In one corner stands the incumbent, the embattled Chancellor Gerhard Schröder, who has staked his future on the outcome of what was effectively a snap election call after his embarassing local election defeat.
In the other stands Angela Merkel, the leader of the opposition Christian Democratic Union, who until a matter of days ago was seen by political pundits as a virtual shoo-in to take control of the country.
Now, things are less clear - with Herr Schröder reported to have made significant gains in the past couple of days.
But, after he was originally elected on a tidal wave of popular support, including from both the domestic and international business communities, Herr Schröder has lost a lot of his shine - for both the residential masses and the financial sector.
Frau Merkel on the other hand - dubbed "Frau Thatcher" in reference to the radical reform agenda offered by the former British prime minister - has seen her star rise dramatically.
This is not an election over reform agendas - Herr Schröder has already campaigned, and won, twice offering stiff changes designed to liberalise the economy and help streamline Germany's complex and unweildy corporate structures.
But, perhaps ironically, business and the markets nevertheless want change. And the favoured outcome is what would traditionally be seen as a fudge - a coalition between the ruling FDP and the Christian democrates (CDU/CSU).

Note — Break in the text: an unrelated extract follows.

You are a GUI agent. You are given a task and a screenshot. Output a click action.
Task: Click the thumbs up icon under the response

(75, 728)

Klaus Baader, European economist at Merrill Lynch, summed it up succinctly in a report sent to clients earlier this week. Herr Baader wrote: "The brief outline of the two main parties' plans makes clear why financial markets and the stock market, in particular, favour a coalition of CDU/CSU and FDP (the latter has a particularly aggressive tax-cutting agenda, financed by radical expenditure reduction)."

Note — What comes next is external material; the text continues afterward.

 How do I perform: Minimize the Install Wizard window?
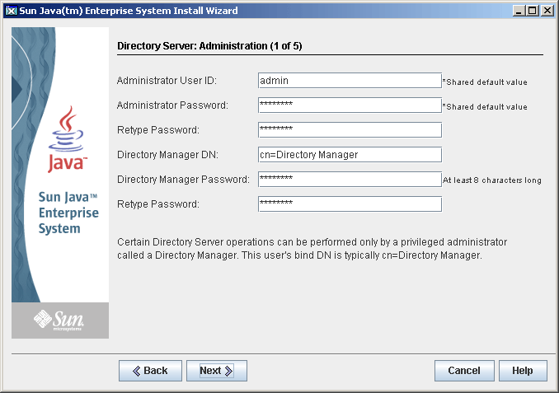point(519,11)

Herr Baader points out that the Christian Democrats have a more radical agenda on tax - favouring a 2 per cent hike in VAT to 18 per cent and a cut in corporation tax to 22 per cent. The party also wants to push through reforms to Germany's labour laws which have traditionally placed a large amount of power in the hands of the unions.
But, according to Herr Baader, the CDU is the more "regressive" and "fiscally restrictive" of the two. While its plans are more "business-friendly" than the SPD's, its policies would probably dent consumption growth and act as a negative counterweight to its other policies.

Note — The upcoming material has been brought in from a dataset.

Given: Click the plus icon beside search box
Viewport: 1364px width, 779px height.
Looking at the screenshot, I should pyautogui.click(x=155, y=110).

The perfect compromise, and the most likely outcome, he says, is a coalition. "Forming a government should not be difficult and the government should have a relatively easy time passing legislation through the upper house."
The one thing the financial markets definitely don't want - and no surprises here - is a left-wing government, or a coalition that depends on the left for successfully voting through its policies. Were this to happen, stock markets and even the traditionally lacklustre bond markets would suffer, most economists argue.
Whatever the outcome, politics do matter to markets. Despite its disappointing economic condition, German equities have risen 15 per cent this year, making them among the world's top performers as dealers remain confident that economic reforms will eventually materialise.